Task brief. Set down, unchanged, the line with "Switch to the" and everything after it through the last line of the data.

Entries supplied.

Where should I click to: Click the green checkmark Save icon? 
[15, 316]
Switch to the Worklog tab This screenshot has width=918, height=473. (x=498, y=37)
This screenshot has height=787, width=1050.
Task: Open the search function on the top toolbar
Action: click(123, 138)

Answer space.
Switch to the Worklog tab This screenshot has width=918, height=473. (x=498, y=37)
This screenshot has height=787, width=1050.
Task: Open the search function on the top toolbar
Action: click(123, 138)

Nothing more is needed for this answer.